The mice
R package provides deterministic regression imputation by specifying method = "norm.predict"
. Due to the nature of deterministic regression imputation, i.e. no noise is added to imputed values, I would expect that imputed values are always the same, no matter which seed I use. With univariate missings, this seems to work. However, I found inconsistencies when I am imputing multivariate missings. Below, the problem is illustrated with a reproducible example:
library("mice")
# Example 1: Univariate missings (works fine)
data1 <- data.frame(x1 = c(NA, NA, NA, 8, 5, 1, 7, 4),
x2 = c(2, 13, 12, 5, 6, 6, 1, 2),
x3 = c(4, 7, 4, 5, 1, 2, 7, 3))
# Impute univariate missings
imp <- mice(data1, method = "norm.predict", m = 1)
complete(imp) # Always the same result
# Example 2: Multivariate missings (leads to inconsistent imputations)
data2 <- data1
data2[4, 2] <- NA
# Impute multivariate missings
imp1 <- mice(data2, method = "norm.predict", m = 1, seed = 111)

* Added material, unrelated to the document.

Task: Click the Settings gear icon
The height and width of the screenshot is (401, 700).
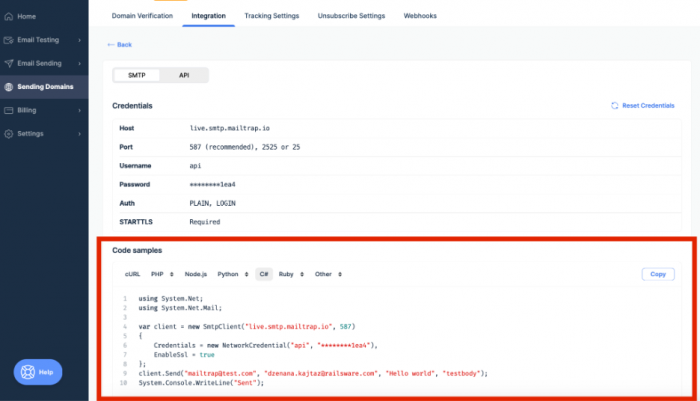Action: pos(8,134)
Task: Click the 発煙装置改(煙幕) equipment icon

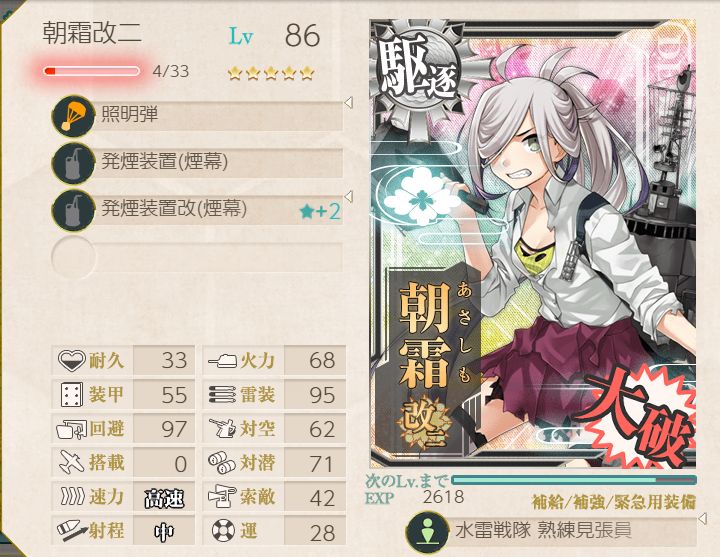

imp2 <- mice(data2, method = "norm.predict", m = 1, seed = 222)
# Results are different
complete(imp1)
complete(imp2)
Question: Why are multivariate deterministic regression imputations by mice inconsistent?
From ?mice
have a look at the description of the data.init argument:
data.init A data frame of the same size and type as data, without missing data, used to initialize imputations before the start of the iterative process. The default NULL implies that starting imputation are created by a simple random draw from the data. Note that specification of data.init will start the m Gibbs sampling streams from the same imputations.
This is where the randomness comes from. Not from the norm.predict method itself, which, as you say, is completely deterministic. (you can see the method to confirm this by typing mice.impute.norm.predict
at the console).
So to avoid the random sampling, we have to provide mice
with data.init
:
data.init = data2
for (i in 1:ncol(data.init)) data.init[, i][is.na(data.init[, i])] = 1
imp1 <- mice(data2, method = "norm.predict", m = 1, data.init = data.init, seed = 111)
imp2 <- mice(data2, method = "norm.predict", m = 1, data.init = data.init, seed = 222)
# Results are the same
complete(imp1)
complete(imp2)